DATASET ENTRIES:
──────────

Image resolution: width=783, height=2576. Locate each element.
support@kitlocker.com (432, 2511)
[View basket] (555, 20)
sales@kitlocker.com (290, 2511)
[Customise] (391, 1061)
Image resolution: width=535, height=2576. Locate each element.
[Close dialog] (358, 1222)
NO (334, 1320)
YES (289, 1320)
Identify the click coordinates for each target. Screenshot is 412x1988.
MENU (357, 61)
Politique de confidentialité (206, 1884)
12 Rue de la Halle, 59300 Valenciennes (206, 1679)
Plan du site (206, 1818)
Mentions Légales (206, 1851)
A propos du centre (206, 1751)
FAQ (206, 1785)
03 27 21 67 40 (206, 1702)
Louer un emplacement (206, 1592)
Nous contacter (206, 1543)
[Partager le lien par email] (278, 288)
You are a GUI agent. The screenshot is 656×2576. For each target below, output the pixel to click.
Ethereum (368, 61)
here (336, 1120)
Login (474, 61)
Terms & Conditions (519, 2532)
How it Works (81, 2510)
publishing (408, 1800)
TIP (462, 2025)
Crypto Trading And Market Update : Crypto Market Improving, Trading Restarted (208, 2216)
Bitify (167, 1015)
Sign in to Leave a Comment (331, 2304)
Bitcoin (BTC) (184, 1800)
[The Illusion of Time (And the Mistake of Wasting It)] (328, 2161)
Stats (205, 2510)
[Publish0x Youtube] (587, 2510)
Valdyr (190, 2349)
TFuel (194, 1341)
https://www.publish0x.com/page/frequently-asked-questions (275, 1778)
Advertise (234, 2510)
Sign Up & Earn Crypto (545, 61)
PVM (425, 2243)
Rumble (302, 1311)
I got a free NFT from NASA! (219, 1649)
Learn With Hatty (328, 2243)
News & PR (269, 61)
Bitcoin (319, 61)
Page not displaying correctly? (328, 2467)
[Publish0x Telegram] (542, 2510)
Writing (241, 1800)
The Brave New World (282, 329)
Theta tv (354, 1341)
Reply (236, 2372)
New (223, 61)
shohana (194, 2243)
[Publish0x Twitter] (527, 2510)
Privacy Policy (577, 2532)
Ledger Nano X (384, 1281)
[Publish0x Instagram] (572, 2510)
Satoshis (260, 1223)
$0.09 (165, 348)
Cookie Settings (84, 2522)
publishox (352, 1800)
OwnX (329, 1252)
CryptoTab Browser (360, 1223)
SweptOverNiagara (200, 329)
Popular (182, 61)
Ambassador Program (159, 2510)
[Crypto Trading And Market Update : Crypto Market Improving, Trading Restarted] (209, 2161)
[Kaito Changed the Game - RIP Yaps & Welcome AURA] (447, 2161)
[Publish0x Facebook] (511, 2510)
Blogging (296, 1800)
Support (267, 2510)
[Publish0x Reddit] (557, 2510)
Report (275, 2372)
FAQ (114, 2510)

──────────

PROBLEM REQUIREMENTS: Extract the first line above and each line after it up to and including the one with "TFuel (194, 1341)", please, exactly and with nothing else.

EXERCISE RESPONSE:
Image resolution: width=783, height=2576. Locate each element.
support@kitlocker.com (432, 2511)
[View basket] (555, 20)
sales@kitlocker.com (290, 2511)
[Customise] (391, 1061)
Image resolution: width=535, height=2576. Locate each element.
[Close dialog] (358, 1222)
NO (334, 1320)
YES (289, 1320)
Identify the click coordinates for each target. Screenshot is 412x1988.
MENU (357, 61)
Politique de confidentialité (206, 1884)
12 Rue de la Halle, 59300 Valenciennes (206, 1679)
Plan du site (206, 1818)
Mentions Légales (206, 1851)
A propos du centre (206, 1751)
FAQ (206, 1785)
03 27 21 67 40 (206, 1702)
Louer un emplacement (206, 1592)
Nous contacter (206, 1543)
[Partager le lien par email] (278, 288)
You are a GUI agent. The screenshot is 656×2576. For each target below, output the pixel to click.
Ethereum (368, 61)
here (336, 1120)
Login (474, 61)
Terms & Conditions (519, 2532)
How it Works (81, 2510)
publishing (408, 1800)
TIP (462, 2025)
Crypto Trading And Market Update : Crypto Market Improving, Trading Restarted (208, 2216)
Bitify (167, 1015)
Sign in to Leave a Comment (331, 2304)
Bitcoin (BTC) (184, 1800)
[The Illusion of Time (And the Mistake of Wasting It)] (328, 2161)
Stats (205, 2510)
[Publish0x Youtube] (587, 2510)
Valdyr (190, 2349)
TFuel (194, 1341)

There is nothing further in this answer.